Prompt>
Only the lines below between the ones containing "1009x837 pixels. At" and "You are a GUI", inclusive, are to be reproduced, each exactly as it stands.

=== Begin Enclosure ===

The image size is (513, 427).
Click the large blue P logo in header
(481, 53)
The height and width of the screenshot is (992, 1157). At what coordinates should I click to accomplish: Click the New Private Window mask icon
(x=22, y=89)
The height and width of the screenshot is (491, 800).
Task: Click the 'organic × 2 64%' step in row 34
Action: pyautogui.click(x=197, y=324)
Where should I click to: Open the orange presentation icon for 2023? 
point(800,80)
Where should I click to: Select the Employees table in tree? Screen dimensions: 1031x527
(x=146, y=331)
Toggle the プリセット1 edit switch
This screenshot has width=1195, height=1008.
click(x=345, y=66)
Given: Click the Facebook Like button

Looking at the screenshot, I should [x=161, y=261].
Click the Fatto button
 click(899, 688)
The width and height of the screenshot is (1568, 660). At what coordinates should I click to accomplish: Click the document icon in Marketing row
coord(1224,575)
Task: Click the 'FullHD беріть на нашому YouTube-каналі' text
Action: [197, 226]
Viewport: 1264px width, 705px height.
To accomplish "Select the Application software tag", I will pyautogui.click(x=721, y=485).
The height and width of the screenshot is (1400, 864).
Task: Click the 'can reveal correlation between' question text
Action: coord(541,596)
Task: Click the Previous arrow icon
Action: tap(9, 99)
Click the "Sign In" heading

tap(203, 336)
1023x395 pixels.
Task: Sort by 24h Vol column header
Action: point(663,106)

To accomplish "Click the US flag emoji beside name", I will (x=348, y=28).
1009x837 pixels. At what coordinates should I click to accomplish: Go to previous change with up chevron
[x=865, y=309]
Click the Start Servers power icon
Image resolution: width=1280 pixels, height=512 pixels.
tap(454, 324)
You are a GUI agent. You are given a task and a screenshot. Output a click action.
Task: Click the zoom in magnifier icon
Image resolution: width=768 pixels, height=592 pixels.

=== End Enclosure ===

Worked solution>
1009x837 pixels. At what coordinates should I click to accomplish: Go to previous change with up chevron
[x=865, y=309]
Click the Start Servers power icon
Image resolution: width=1280 pixels, height=512 pixels.
tap(454, 324)
You are a GUI agent. You are given a task and a screenshot. Output a click action.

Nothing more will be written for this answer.